En 2011, une querelle entre Cogent Communications, fournisseur de transit, et Orange, fournisseur d’accès français, a mis en lumière des tensions autour du peering. Le trafic entre YouTube et les abonnés d’Orange, acheminé via Cogent, saturait les liens entre les deux réseaux. Plutôt que d’augmenter la capacité, Orange a refusé d’améliorer ses infrastructures, provoquant des ralentissements massifs pour les utilisateurs.

Orange estimait alors que Cogent (et YouTube si j’ai bien compris) devaient contribuer financièrement pour couvrir les coûts d’infrastructure nécessaires à ce trafic élevé. Cogent, de son côté, dénonçait un abus de pouvoir, les abonnés d’Orange ayant déjà payé pour un accès Internet fluide via leur abonnement.

Ce conflit a révélé un déséquilibre structurel : les fournisseurs d’accès contrôlent l’accès aux utilisateurs et peuvent en profiter pour imposer leurs conditions. Les abonnés, eux, restent les otages de ces querelles commerciales entre géants.

La finalité du conflit entre Orange et Cogent était de régler une question économique : qui doit payer pour gérer le trafic élevé entre les réseaux ? Orange a fini par céder en augmentant les capacités, probablement sous la pression des critiques publiques et des utilisateurs mécontents (parce qu’ils sont nombreux les clients Orange…). Cet épisode a marqué un précédent dans le débat sur la neutralité du net et les relations économiques entre fournisseur d’accès, transitaires et fournisseurs de contenu…

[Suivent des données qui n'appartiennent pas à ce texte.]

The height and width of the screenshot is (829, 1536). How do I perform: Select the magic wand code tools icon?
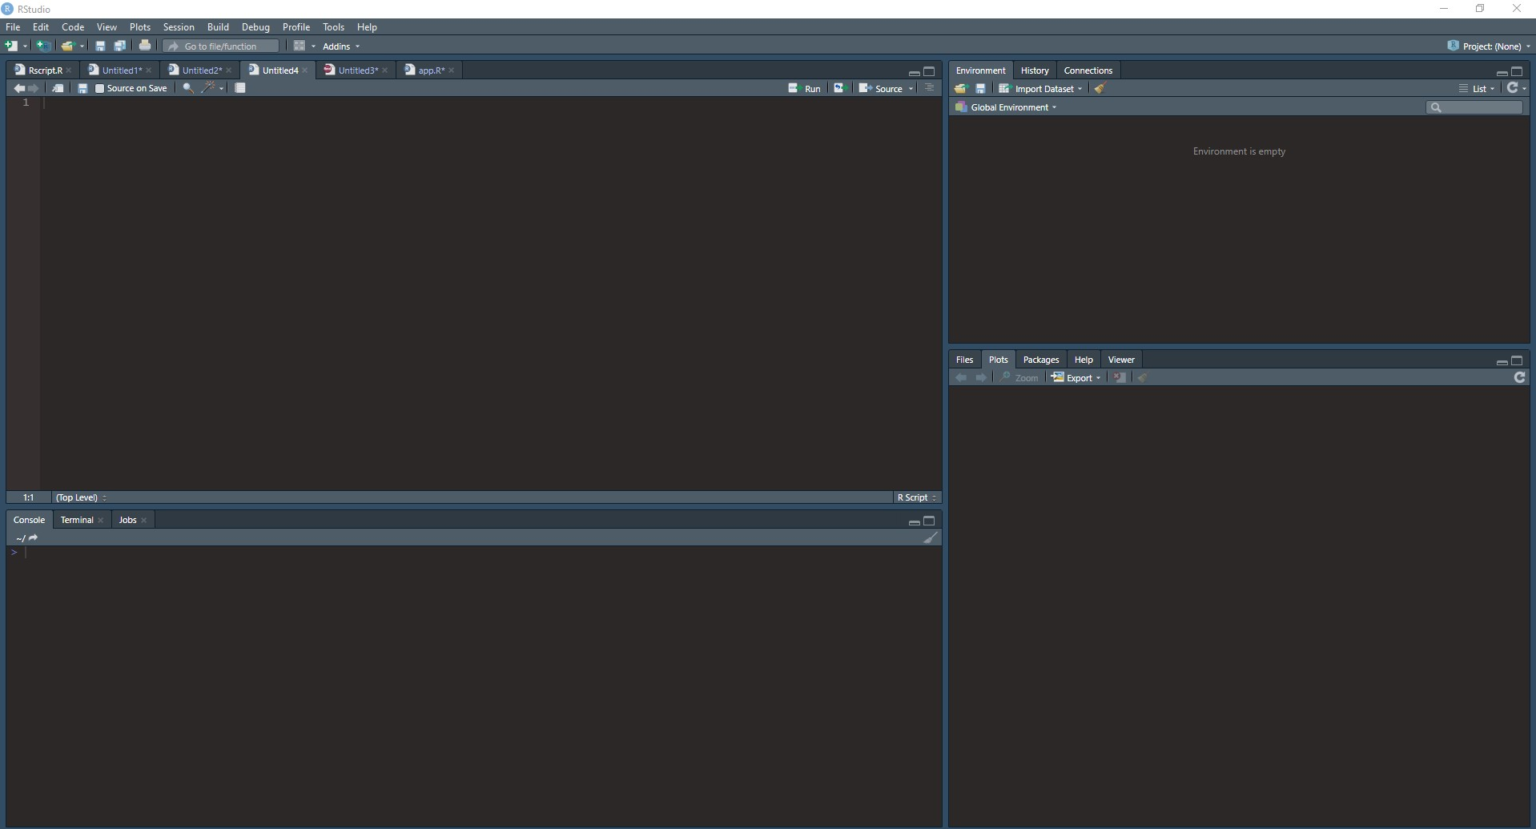[208, 88]
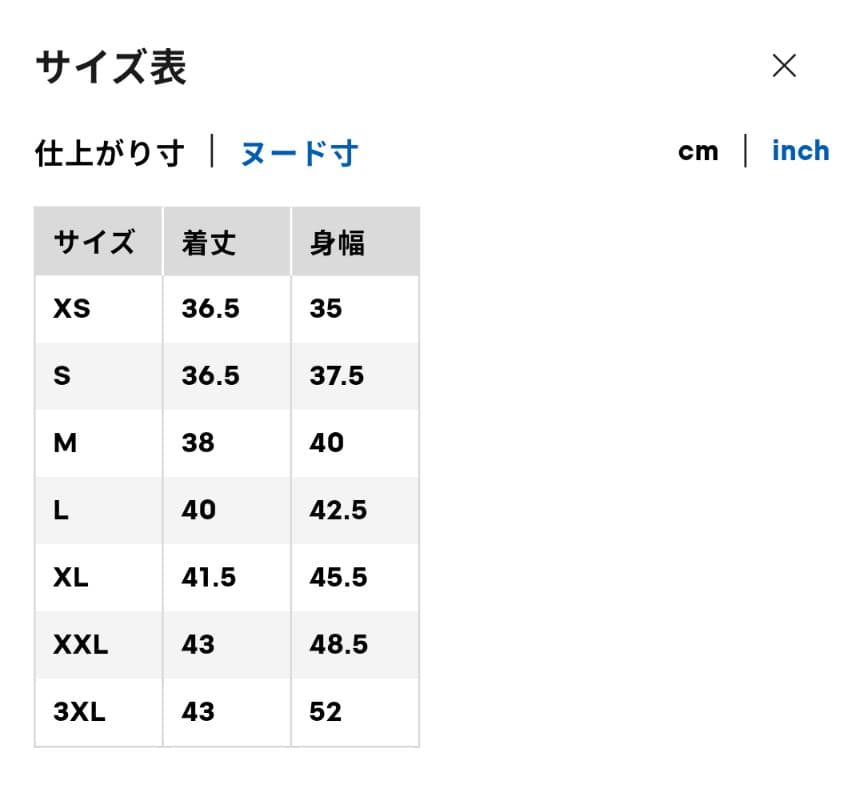Image resolution: width=855 pixels, height=799 pixels.
Task: Switch to the ヌード寸 tab
Action: point(299,152)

Les géants européens et la proposition de redevance réseau

Cet été, des opérateurs européens comme Vodafone, Telefonica et Deutsche Telekom ont proposé que les fournisseurs de contenu, tels que Netflix, Google ou Amazon, participent financièrement au coût des infrastructures réseau. Ces opérateurs justifient leur demande par l’explosion du trafic Internet, largement alimentée par les plateformes de streaming et de cloud, qui imposent des investissements massifs dans la 5G, la fibre optique et l’entretien des réseaux.

Cependant, cette idée soulève des inquiétudes concernant la neutralité du net, principe fondamental selon lequel tout trafic doit être traité de manière égale. Si ces frais étaient imposés, ils pourraient favoriser les grandes entreprises capables de payer, créer un Internet à deux vitesses et réduire l’innovation. En outre, les coûts supplémentaires risqueraient d’être répercutés sur les utilisateurs finaux, via des hausses d’abonnement sur les plateformes concernées, annulant ainsi l’objectif initial affiché de soulager les consommateurs… Il s’agit donc d’une affaire à suivre. À part la lecteure de quelques articles, je n’ai pas creusé plus profondément le sujet, mais on peut sentir que la situation est tendue.

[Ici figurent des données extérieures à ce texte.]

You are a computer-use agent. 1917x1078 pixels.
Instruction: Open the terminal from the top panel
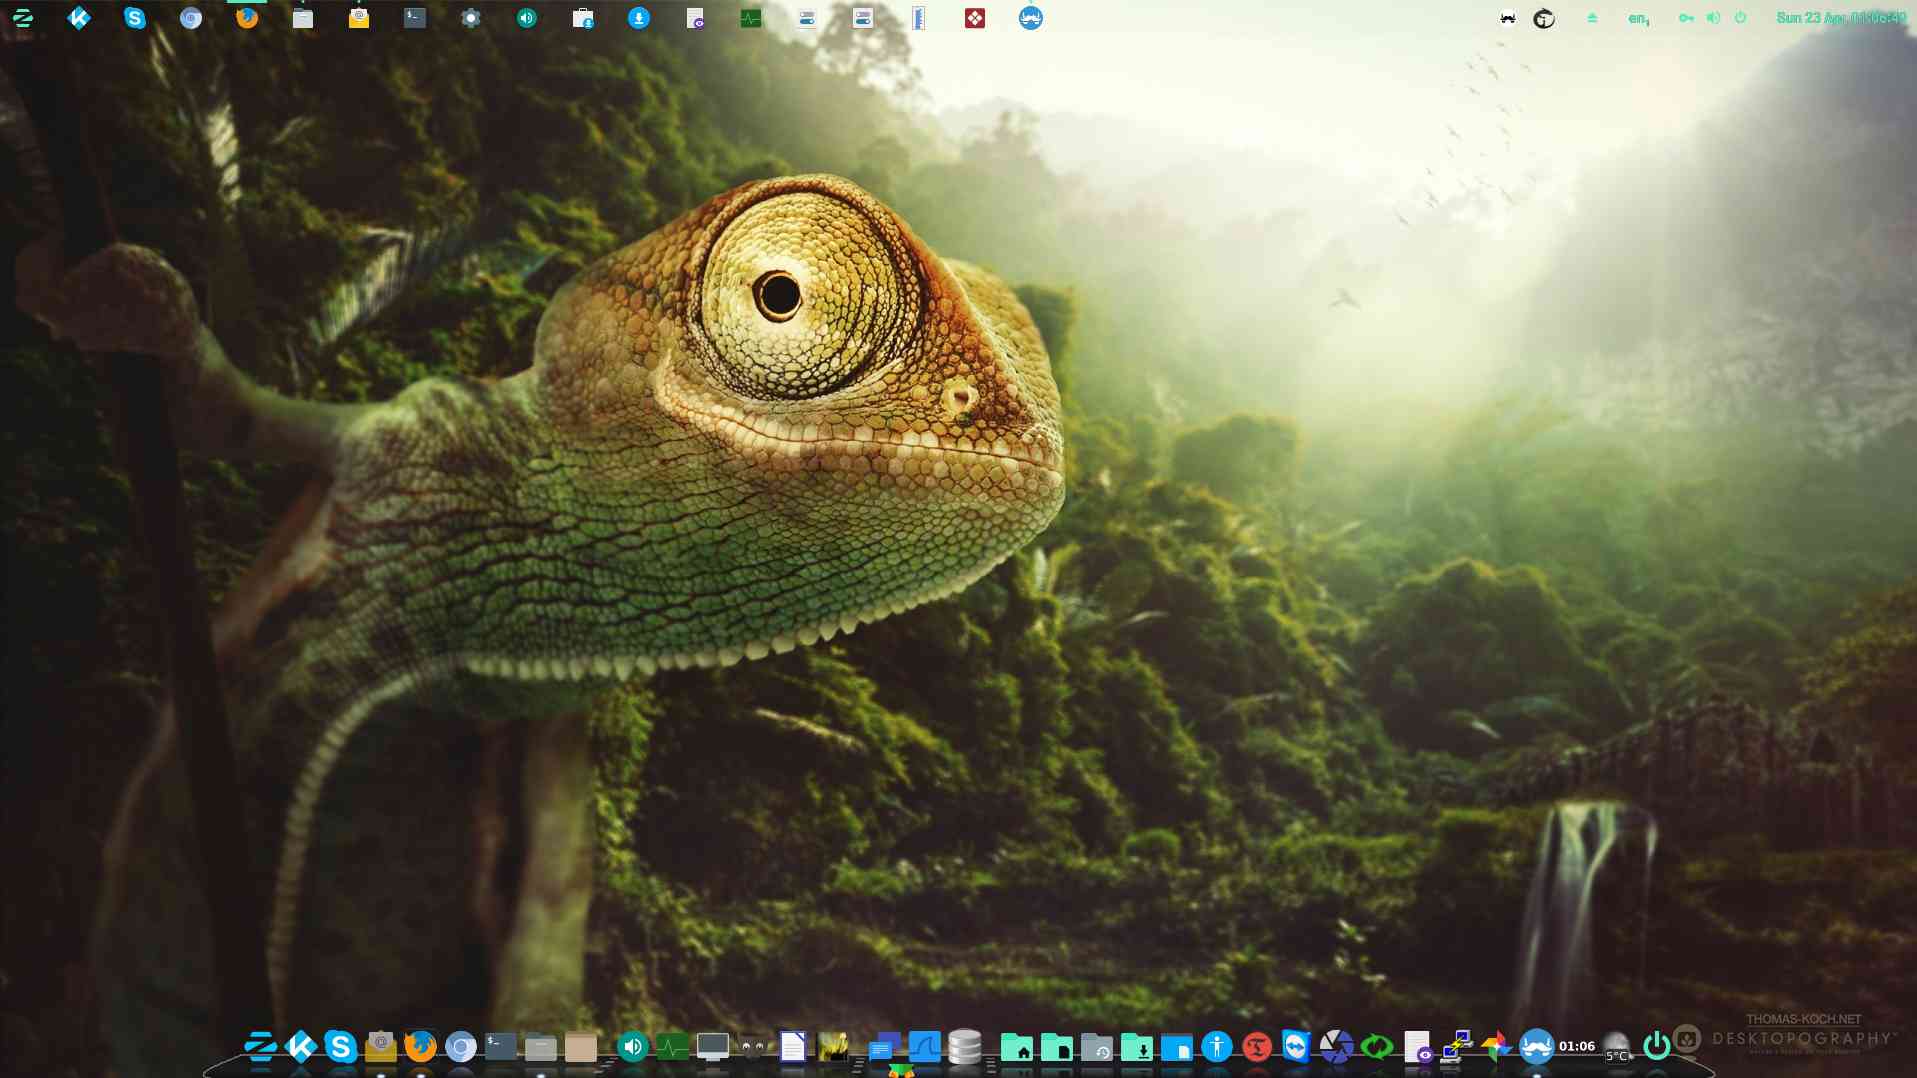(414, 18)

Et demain, que peut-on attendre ?

Les scénarios possibles ?

  1. Un marché plus équitable ?
    Les petites entreprises comme Init7 pourraient bénéficier de ces décisions, ce qui encouragerait une meilleure concurrence et plus d’innovation. Certes, ça fonctionne pour les petits, car cela va limiter leurs frais.
  2. Un impact sur les prix des abonnements ?
    Si les fournisseurs d’accès nationaux comme Swisscom ne peuvent plus facturer les frais croisés sur les volumes, ils pourraient répercuter les coûts sur les consommateurs finaux via des abonnements plus chers. Là, ça défavorise les gros fournisseurs et indirectement leurs clients.
  3. Des tensions renouvelées ?
    Les grandes entreprises télécoms pourraient ralentir leurs investissements dans les infrastructures, arguant qu’elles ne sont pas assez rémunérées. C’est un peu ce qui s’est passé dans l’affaire de la fibre optique en Suisse. Des choix technologiques contraignants combattus à nouveau par la COMCO (et Init7) ont amené un ralentissement du déploiement de la fibre optique et une augmentation des coûts de construction. Donc, forcément, ça ne peut qu’amener des tensions…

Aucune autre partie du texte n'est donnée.